University Writing Program, The George Washington University, Fall 2015
- Writing Race, Filming History: America’s Past Through the Movies (UW 1020, Sections M27, M65 & M83)
Narratives about America’s past can take many forms. Traditionally, it comes through the written word, whether it is formal history books, works of literature, or primary sources such as speeches and diaries. But popular culture, especially film, is another, arguably more widespread way in which we become familiar with certain stories in our nation’s history. Films such as Platoon and Mississippi Burning have helped shape a generation’s understanding of the Vietnam War and the civil rights movement – and the central role of race in those events. A new generation of films including The Help and 12 Years a Slave may do the same thing. But how historically reliable are such accounts? Are movies ever really dependable sources on the subject at hand, or are they more valuable as artifacts of the time in which they were produced?
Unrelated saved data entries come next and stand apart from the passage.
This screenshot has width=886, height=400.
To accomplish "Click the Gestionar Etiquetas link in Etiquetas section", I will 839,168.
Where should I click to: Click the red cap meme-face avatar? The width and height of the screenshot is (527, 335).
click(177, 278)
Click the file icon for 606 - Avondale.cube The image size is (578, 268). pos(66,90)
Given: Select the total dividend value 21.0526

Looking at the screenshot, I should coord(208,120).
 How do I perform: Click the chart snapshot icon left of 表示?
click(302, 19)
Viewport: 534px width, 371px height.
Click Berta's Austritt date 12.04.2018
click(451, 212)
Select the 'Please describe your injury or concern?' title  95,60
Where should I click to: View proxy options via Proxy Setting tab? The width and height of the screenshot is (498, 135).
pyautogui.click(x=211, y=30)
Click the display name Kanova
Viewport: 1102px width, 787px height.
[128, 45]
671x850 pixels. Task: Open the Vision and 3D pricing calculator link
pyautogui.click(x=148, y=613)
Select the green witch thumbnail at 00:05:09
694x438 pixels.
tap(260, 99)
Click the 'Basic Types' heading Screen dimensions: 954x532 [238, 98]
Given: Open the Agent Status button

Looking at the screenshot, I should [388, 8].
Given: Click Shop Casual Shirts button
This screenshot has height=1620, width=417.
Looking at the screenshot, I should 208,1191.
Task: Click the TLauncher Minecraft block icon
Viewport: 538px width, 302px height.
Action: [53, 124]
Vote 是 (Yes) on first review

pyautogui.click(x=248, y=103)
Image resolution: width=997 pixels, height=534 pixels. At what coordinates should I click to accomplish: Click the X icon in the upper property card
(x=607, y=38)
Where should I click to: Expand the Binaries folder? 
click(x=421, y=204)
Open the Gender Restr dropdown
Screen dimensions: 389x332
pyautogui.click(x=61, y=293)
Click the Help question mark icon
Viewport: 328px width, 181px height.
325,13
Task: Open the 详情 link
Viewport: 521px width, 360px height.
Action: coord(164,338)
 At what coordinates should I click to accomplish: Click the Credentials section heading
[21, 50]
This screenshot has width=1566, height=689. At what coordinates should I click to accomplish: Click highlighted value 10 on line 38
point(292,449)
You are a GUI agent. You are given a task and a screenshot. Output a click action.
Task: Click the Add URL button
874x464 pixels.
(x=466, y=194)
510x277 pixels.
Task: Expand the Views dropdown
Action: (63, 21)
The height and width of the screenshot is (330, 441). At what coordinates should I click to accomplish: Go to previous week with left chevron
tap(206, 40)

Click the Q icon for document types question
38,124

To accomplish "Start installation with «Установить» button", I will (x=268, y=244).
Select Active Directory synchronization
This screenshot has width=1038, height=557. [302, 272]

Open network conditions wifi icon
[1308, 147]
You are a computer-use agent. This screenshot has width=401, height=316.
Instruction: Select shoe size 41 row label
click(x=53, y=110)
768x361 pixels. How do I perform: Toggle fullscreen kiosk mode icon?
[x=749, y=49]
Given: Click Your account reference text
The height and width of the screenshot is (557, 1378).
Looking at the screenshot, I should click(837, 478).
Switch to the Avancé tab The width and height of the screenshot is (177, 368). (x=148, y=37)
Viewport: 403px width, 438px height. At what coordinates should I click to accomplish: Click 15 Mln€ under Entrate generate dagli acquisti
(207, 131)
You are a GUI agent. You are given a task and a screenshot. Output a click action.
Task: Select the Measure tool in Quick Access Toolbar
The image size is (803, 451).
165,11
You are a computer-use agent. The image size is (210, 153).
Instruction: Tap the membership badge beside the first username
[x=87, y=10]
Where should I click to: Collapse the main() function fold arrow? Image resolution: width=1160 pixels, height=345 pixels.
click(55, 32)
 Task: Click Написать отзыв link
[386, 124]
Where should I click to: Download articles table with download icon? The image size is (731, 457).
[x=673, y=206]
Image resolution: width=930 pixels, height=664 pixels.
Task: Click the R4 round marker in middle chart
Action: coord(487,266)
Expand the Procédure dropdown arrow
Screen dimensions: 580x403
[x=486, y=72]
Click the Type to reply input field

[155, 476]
Are the distinctions between Hollywood studio-made films and documentaries as great as we might assume? And, perhaps most importantly for a writing course, are there explicit rhetorical features that distinguish academic history and argument from more popular ones? In this course, students will assess how our culture narrates U.S. racial history through film, using a rich mix of texts – from the movies themselves to film reviews, protest materials, and more traditional histories. In the process, students will be asked to write their own argument-driven narratives, sharpening not just their ability to convey thoughts on paper but also bolstering an array of academic skills, such as critical reading, development of an argument, and substantive revision.